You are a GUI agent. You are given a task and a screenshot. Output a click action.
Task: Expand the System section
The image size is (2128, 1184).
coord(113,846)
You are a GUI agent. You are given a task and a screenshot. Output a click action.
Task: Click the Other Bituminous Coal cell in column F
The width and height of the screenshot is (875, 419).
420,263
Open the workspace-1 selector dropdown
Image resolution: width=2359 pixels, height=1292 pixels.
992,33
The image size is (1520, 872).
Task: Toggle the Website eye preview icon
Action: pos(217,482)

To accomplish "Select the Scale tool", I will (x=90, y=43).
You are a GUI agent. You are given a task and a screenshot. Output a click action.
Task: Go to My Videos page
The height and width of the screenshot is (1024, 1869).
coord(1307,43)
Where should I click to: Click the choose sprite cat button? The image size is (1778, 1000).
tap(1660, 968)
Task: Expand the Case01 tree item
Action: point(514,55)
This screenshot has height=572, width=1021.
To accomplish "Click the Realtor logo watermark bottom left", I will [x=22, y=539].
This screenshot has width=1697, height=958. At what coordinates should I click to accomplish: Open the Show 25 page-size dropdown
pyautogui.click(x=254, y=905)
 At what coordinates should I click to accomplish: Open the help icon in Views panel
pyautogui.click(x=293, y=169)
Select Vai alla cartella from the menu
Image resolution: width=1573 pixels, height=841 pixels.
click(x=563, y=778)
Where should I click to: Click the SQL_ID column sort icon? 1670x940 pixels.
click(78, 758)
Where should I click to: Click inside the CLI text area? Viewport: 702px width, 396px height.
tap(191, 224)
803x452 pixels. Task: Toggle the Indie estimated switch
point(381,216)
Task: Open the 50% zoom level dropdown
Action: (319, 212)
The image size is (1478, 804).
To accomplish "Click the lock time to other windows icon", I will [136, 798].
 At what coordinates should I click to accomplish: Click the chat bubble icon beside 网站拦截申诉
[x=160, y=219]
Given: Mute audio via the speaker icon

━━━━━━━━━━

- **Assignment**
Word for word, restate the lines running from the one containing "At what coordinates should I click to accomplish: Click" through the final line of the records above, and nothing besides.

- **Response for this exercise**
 At what coordinates should I click to accomplish: Click the chat bubble icon beside 网站拦截申诉
[x=160, y=219]
Given: Mute audio via the speaker icon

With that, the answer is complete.